--- BEGIN EXCERPTED TEXT ---

Arborfield Garrison was a British Army garrison, now the site of Arborfield Green, a new village approximately  south east of the village of Arborfield Cross in the English county of Berkshire. The army vacated the site in 2015 and it is now being redeveloped for housing, with a total of 3,500 homes planned. The Garrison and its associated housing estates are split between the civil parishes of Arborfield and Newland and Barkham. Both parishes are within the unitary authority of Wokingham. According to the Post Office the majority of the 2011 Census population was included in the civil parish of Barkham.

History
The garrison, which was initially operated by the Army Remount Service and supplied the military with horses for both operational and ceremonial purposes, was established as the Remount Depot in 1904. The depot operated throughout the First World War and most of the inter-war period before closing in 1937. During the Second World War, part of the garrison functioned as the Army Technical School and the rest of the garrison was occupied by Royal Artillery units which moved out just prior to D-Day in June 1944.

After the war the south-west part of the garrison, known as Poperinghe Barracks, became the depot of the Royal Electrical and Mechanical Engineers ('REME'). The barracks consisted of wooden huts mostly grouped in 'spiders', each spider being made up of six huts joined by corridors to central washing and utility rooms. After the Army Apprentices College at Hadrian's Camp closed in 1969, all REME apprentice training was concentrated at Arborfield. The School of Electronic Engineering ('SEE'), which was responsible for the training of aircraft and avionic technicians, also moved to Arborfield in 1995. The SAA became the Defence College of Aeronautical Engineering ('DCAE') in April 2004 and was renamed the School of Army Aeronautical Engineering ('SAAE') in 2013.

--- END EXCERPTED TEXT ---

* _SET PROBLEM A_
Count the lines of the records below that contain the string "Light", treating case as significant. Give only the number.

--- BEGIN DATA TO USE ---

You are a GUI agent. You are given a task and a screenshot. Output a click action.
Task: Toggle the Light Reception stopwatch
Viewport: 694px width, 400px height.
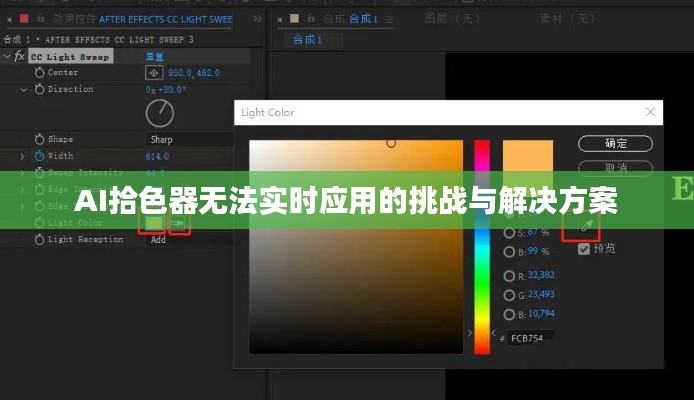40,240
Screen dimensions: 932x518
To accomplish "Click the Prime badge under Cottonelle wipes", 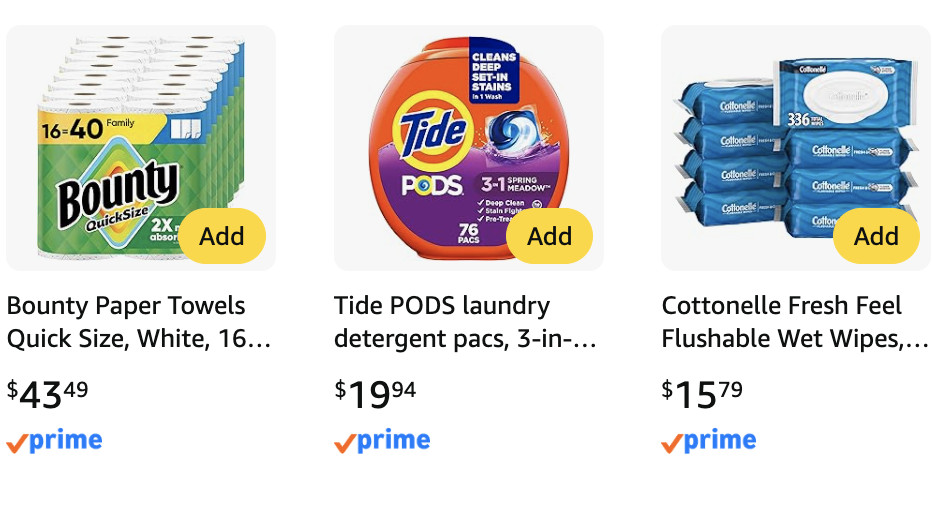I will pos(709,441).
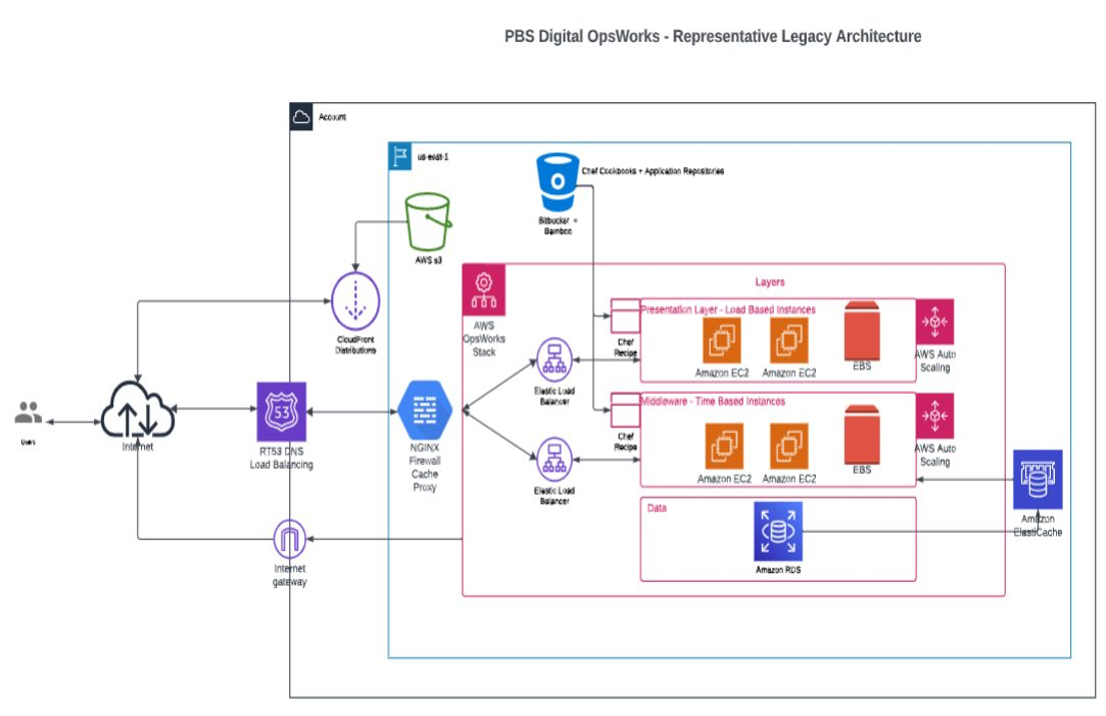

--- END DATA TO USE ---

* _SET PROBLEM B_
According to the text on Arborfield Garrison, in what year did the army vacate the site?

* _COMPLETE OUTPUT A_
1

* _COMPLETE OUTPUT B_
2015